570: Joven respetado (1/2)
Li Yi'ao vagabundeó por el mundo durante diez años, vio y oyó muchas cosas. Suavemente se convirtió en el Tianshuo que todos los países del mundo temían hoy día, después de pasar por innumerables vicisitudes del mundo real. En este camino, había amor y odio, honestidad y engaño.
Era demasiado pronto para que Li Yi'ao pensara en tener un hijo; siempre se sentía que no estaba listo para ser un padre. Decidió esquivar el tema de Nanlan Que usando bromas y chascarrillos.
Aquellos años, vendió medicamentos falsos junto a otros, incluso se engañó a sí mismo al unirse a una red piramidal solo por saciar su hambre; finalmente fue despedido debido a su gran apetito.
Después de tanto tiempo, Li Yi'ao creía que tenía que estar lo suficientemente preparado para recibir una nueva vida.
Quizás algún día, mientras llevaba a su hijo al cementerio del Maestro para rendirle tributo, podría decir con orgullo: "Maestro... ¿Dónde está tu tumba?" ¡Pero espera un momento! ¿Dónde está la tumba de mi Maestro?
En ese instante, Lu Shu ya había regresado a casa y comenzaba a cantar "Twinkle Twinkle Little Star". Él y el Príncipe del Mar estaban en una pausa de guerra; cada uno se recuperaría antes de lanzarse otra vez al combate.
¡No creía que no pudiera tratar a ese espíritu de espada enviado por Nie Ting! ¡Iba a demostrarle lo contrario!
A la medianoche, Lu Shu practicaba con su espada en el patio.

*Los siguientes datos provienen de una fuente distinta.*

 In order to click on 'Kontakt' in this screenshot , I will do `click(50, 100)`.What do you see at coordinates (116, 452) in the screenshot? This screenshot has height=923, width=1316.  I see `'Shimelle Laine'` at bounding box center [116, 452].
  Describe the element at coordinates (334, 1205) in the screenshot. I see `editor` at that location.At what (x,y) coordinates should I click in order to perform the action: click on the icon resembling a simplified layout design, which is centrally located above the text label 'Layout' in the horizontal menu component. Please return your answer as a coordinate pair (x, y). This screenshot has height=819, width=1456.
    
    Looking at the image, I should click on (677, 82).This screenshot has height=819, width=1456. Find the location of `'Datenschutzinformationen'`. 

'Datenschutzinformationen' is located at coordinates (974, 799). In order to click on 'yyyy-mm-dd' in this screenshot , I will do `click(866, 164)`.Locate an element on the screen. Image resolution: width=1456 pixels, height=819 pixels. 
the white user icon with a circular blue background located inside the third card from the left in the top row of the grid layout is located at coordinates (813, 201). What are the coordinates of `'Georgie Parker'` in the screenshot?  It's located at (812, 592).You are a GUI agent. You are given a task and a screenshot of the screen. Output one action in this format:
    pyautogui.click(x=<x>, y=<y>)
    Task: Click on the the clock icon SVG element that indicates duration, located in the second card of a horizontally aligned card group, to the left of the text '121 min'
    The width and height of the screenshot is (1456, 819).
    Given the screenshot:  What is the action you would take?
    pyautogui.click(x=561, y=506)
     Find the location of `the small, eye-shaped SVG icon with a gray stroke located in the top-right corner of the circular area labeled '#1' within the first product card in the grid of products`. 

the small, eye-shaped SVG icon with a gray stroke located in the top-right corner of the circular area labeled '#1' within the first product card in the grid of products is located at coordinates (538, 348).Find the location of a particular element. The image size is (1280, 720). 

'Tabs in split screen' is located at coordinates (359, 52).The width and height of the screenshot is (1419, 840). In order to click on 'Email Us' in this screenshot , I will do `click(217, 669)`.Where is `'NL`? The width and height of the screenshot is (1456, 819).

En esta ocasión, no usó una espada de madera; utilizó directamente la Espinita.
Después de todo, la Espinita sería su arma más apropiada en el futuro. Era mejor familiarizarse con ella mientras se entrenaba diariamente.
Mientras Lu Shu sudaba copiosamente practicando, de repente el Príncipe del Mar salió a su encuentro y le miró fríamente: "No pensé que te gustara tanto esta simple técnica básica de espada en este nivel. Eso es raro. Pero tu técnica está demasiado fea; si realmente quieres aprender más cosas, te ayudaré."
El rostro orgulloso del Príncipe del Mar se hizo evidente; era una auténtica arrogancia.
Lu Shu arqueó una ceja y empezó a pelar papas que sacaba de la Huella del Río. ¿Qué demonios? ¡Vino a dar lecciones sobre el mundo entero! Y tenía que pedirle con sinceridad para ayudarlo?
"Si realmente quieres aprender, no usaré la Espinita para hacer esto," bromeó Lu Shu.
"Negativo emociones del Príncipe del Mar: +399!"
Antes de que Lu Shu pudiera terminar de pelar las papas, el Príncipe del Mar ya se había desvanecido en la Espinita.
Pero eso no acabó. Para Lu Shu, la aparición repentina del Príncipe del Mar era como si volvieran a encender la guerra; decidió seguir sangrando y pelando papas...
La piel de Lu Shu se puso cada vez más pálida mientras pensaba. ¿Por qué todos sus espíritus parecían complacientes, pero el suyo siempre hacía travesuras?
¡Bueno, no importa lo que pasara! La culpa por la Espinita era de Nie Ting; no sería él quien la cargara.
...
La vida de Lu Shu en la escuela se hizo repentinamente tranquila. Ya se acercaba el examen final y los estudiantes de tercer año intentaban esforzarse para ver si tenían alguna posibilidad. Lu Shu, sin embargo, parecía ser una entidad separada del resto; no pretendía hablar con nadie ni permitía que le hablasen.
Sólo se dedicaba a repasar pacientemente los conocimientos adquiridos. Lu Shu nunca dejaba de buscar oportunidades para aprender. Si no hubiera tenido el Templo del Río y la Nube, se habría inscrito en una universidad normal; si su cuerpo no pudiera moverse durante un combate contra Gao Dajing, se habría esforzado para refinar la montaña de nieve; incluso si cayera al abismo, se habría trepado con sus dedos hasta las rocas.